» REQUIREMENT: Your task is to return the span of lines beginning at the one with "You are a computer-use" and ending at the last line of the data, exactly as it stands.

Stored data
□ □ □ □

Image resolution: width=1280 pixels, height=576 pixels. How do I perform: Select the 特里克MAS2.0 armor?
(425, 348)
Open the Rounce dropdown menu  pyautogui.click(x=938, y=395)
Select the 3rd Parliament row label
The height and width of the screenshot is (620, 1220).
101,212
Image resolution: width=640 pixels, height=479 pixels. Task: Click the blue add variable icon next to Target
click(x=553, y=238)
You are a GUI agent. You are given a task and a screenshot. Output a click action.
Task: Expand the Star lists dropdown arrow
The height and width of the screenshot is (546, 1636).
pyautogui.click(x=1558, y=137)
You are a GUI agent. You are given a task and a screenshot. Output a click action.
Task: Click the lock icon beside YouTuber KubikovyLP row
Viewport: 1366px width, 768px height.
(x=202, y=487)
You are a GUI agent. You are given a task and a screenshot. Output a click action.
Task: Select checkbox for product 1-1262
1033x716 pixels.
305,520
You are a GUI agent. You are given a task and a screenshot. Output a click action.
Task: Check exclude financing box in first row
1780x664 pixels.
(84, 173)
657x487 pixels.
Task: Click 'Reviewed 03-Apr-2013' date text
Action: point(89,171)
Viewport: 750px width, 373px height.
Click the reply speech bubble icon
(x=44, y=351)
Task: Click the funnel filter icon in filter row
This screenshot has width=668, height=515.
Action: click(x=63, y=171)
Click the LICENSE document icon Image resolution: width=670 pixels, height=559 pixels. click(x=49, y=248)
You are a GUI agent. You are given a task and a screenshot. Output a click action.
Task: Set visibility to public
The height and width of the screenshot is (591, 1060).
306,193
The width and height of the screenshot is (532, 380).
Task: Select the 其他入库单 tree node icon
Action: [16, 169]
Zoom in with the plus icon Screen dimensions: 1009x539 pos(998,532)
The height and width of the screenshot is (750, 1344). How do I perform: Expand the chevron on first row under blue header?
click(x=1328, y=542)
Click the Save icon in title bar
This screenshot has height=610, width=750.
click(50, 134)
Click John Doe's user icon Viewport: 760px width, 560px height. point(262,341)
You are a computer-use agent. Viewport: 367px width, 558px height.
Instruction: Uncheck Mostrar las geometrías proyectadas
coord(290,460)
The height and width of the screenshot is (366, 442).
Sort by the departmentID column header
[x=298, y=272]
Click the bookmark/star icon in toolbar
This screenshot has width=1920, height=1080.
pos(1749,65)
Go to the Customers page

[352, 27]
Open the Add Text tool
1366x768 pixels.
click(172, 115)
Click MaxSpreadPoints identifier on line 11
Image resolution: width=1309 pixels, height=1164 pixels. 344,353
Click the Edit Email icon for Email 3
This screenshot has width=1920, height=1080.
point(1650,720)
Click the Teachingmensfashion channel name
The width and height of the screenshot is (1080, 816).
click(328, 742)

□ □ □ □

» SOLVED EXERCISE:
You are a computer-use agent. Viewport: 367px width, 558px height.
Instruction: Uncheck Mostrar las geometrías proyectadas
coord(290,460)
The height and width of the screenshot is (366, 442).
Sort by the departmentID column header
[x=298, y=272]
Click the bookmark/star icon in toolbar
This screenshot has width=1920, height=1080.
pos(1749,65)
Go to the Customers page

[352, 27]
Open the Add Text tool
1366x768 pixels.
click(172, 115)
Click MaxSpreadPoints identifier on line 11
Image resolution: width=1309 pixels, height=1164 pixels. 344,353
Click the Edit Email icon for Email 3
This screenshot has width=1920, height=1080.
point(1650,720)
Click the Teachingmensfashion channel name
The width and height of the screenshot is (1080, 816).
click(328, 742)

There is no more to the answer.